The statistics are even higher when it comes to counterfeit goods entering the United States. “In the fiscal year 2019, around 66% of the counterfeited products seized due to IP rights infringement in the US originated from China, with Hong Kong SAR then being the second highest source at 26%.[4]  

A survey of the U.S. Customs and Border Protection intellectual property rights seizure statistics (shown in the table below) reveals that from 2014-2019, Mainland China remains to be the biggest source of infringing goods in the United States with Hong Kong following a close second year after year.

 

Table 1:

Source: U.S. Customs and Border Protection Seizure Statistics

 

The above information on Hong Kong’s position as a key source of counterfeits for both the EU and the US is surprising for a territory which has firmly cemented itself as a financial services hub, with very little manufacturing output.

The data suggests that Hong Kong SAR is being used as a transhipment hub for counterfeit goods originating in Mainland China, before the goods are then shipped to end user countries such as the US and EU. The EU data indicates that almost 71.2% of the counterfeit goods entering Hong Kong SAR from Mainland China are coming from the Pearl River Delta. This suggests large volumes of counterfeit goods are likely being sent directly from factories in the surrounding provinces straight into Hong Kong SAR for shipment out to the world.

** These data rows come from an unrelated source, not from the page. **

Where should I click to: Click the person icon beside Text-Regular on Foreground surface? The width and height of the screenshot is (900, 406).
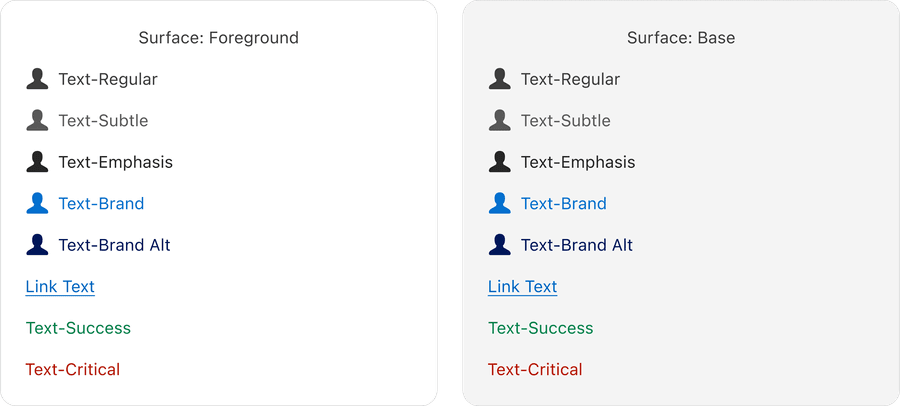pyautogui.click(x=37, y=79)
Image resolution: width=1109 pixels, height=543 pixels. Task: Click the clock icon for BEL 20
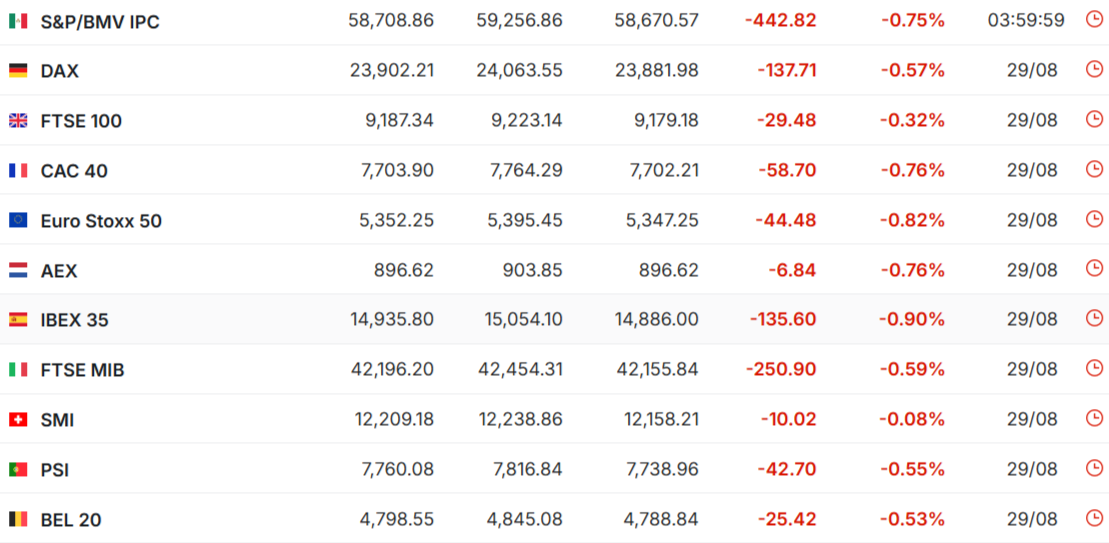(x=1093, y=517)
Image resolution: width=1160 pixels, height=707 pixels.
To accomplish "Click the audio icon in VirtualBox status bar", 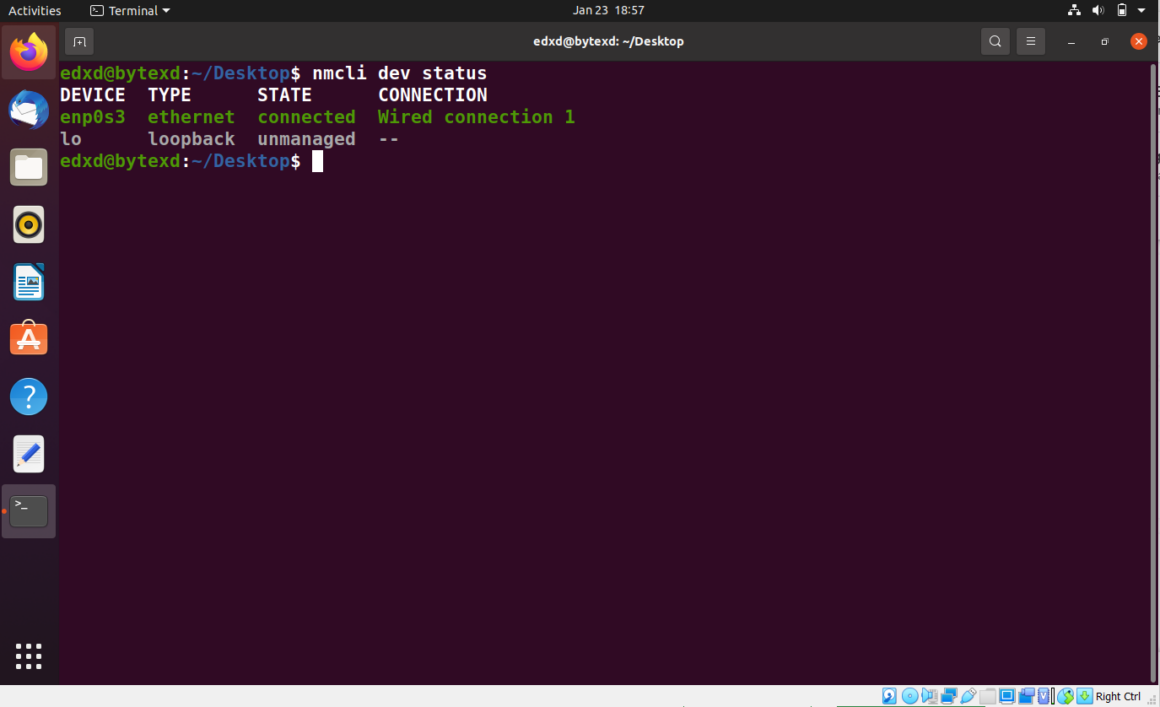I will (928, 695).
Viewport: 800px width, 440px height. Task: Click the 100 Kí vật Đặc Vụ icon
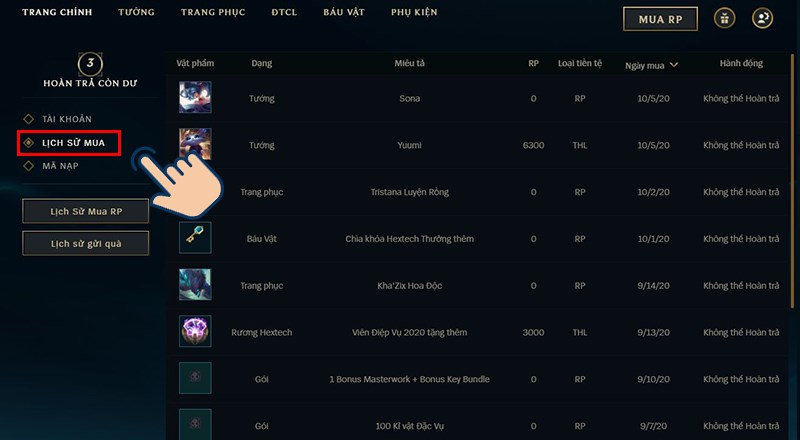(x=195, y=422)
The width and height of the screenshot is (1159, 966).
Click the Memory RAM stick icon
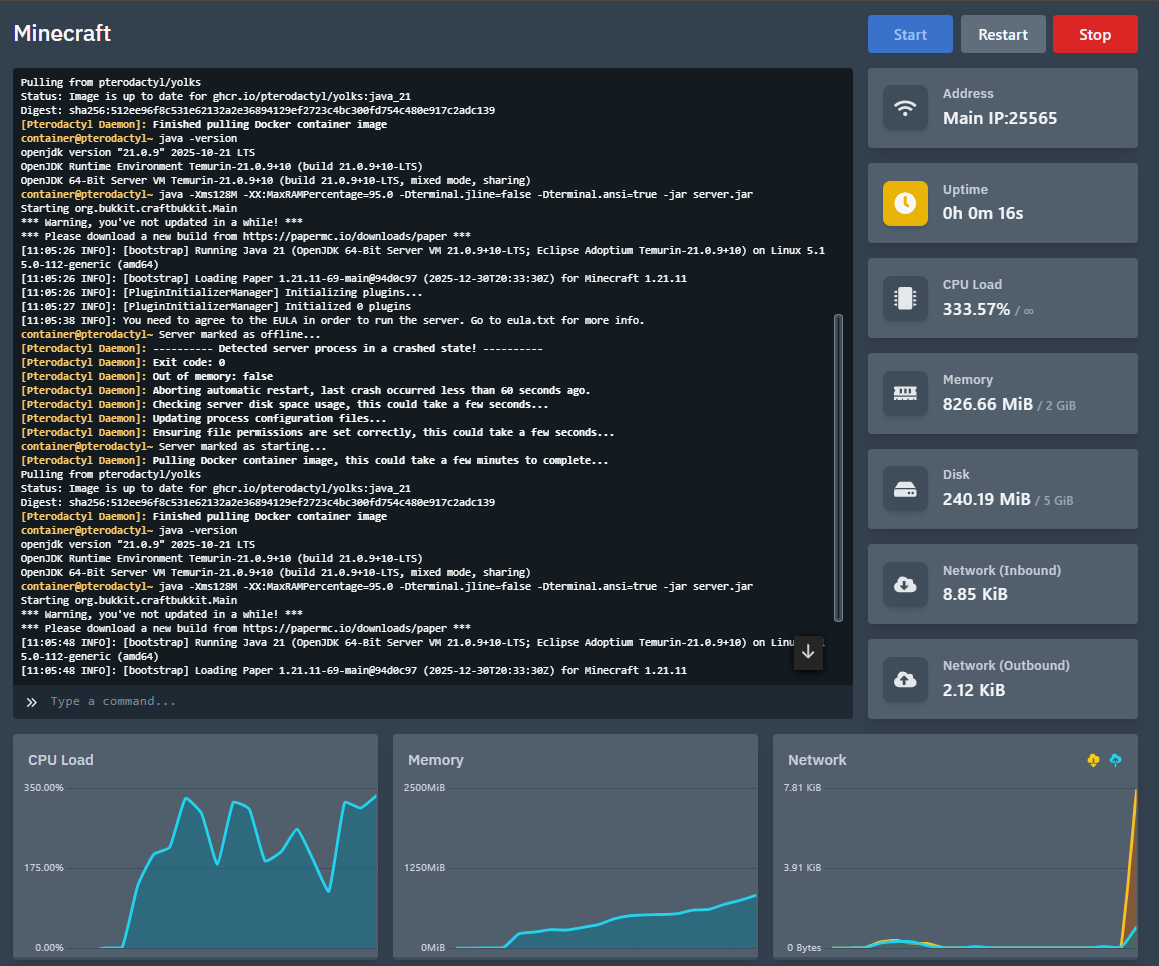coord(905,393)
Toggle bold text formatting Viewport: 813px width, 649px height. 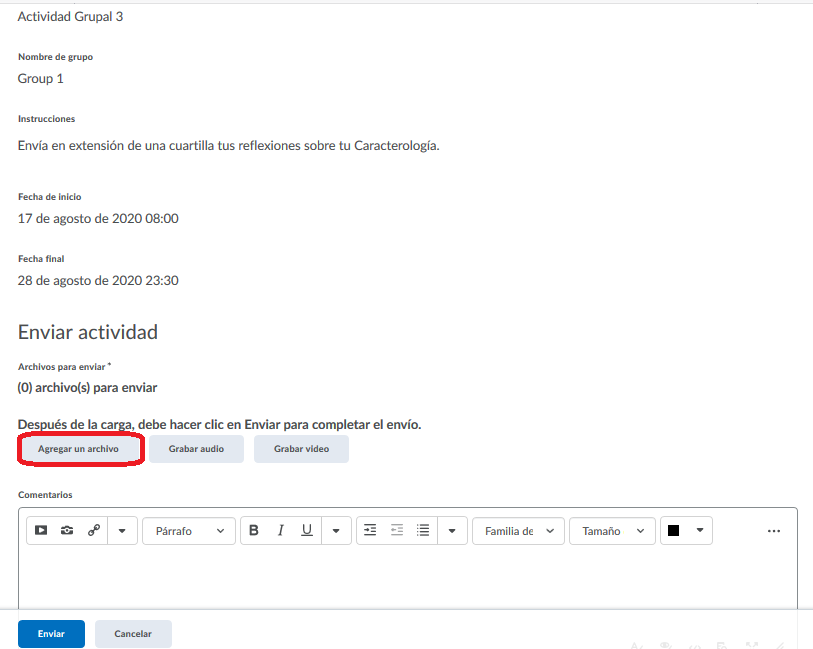coord(254,531)

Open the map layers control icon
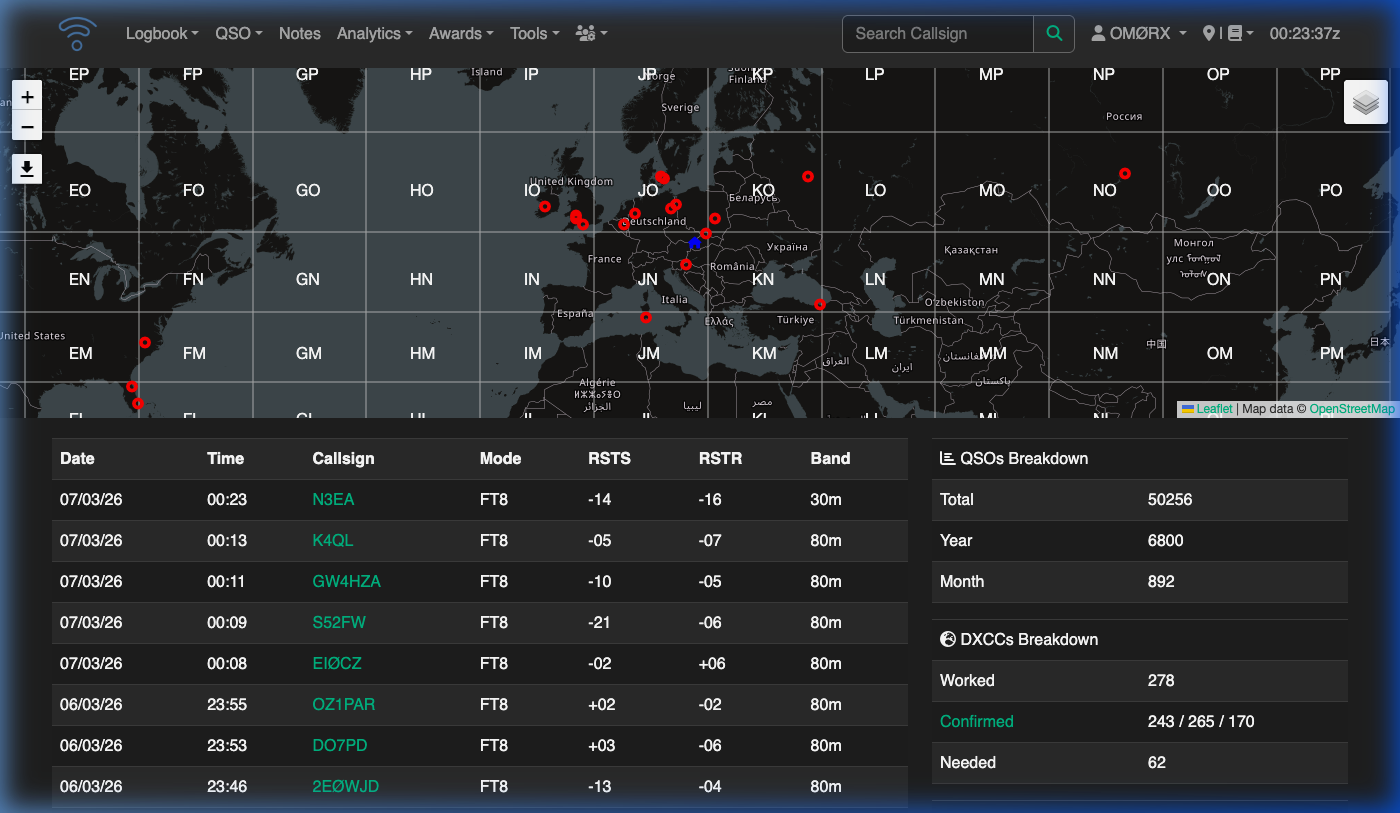(1364, 101)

The graph below shows that in 2017 alone, the volume of transhipment cargo movements surpassed the volume of direct shipment cargo movements between Hong Kong  SARand major economies. As shown below, 72.2% of port cargo movements between Hong Kong SAR and the United States were transhipments, compared to 76.4% for Vietnam and 80.9% for Malaysia.[6]

 

Figure 2:

Source: Hong Kong Monthly Digest of Statistics: Port Transhipment Cargo Statistics, 2017

 

IP Enforcement in Hong Kong SARand the Hong Kong Customs & Excise

Hong Kong’s main advantage in IP enforcement is that it has developed a comprehensive and effective legal framework for the enforcement of copyright, trademarks and registered designs with a wide range of enforcement measures available including civil action, criminal action and customs enforcement.[7] Such measures have had considerable success in combatting the proliferation of infringing products especially with the actions taken by the Hong Kong Customs & Excise department.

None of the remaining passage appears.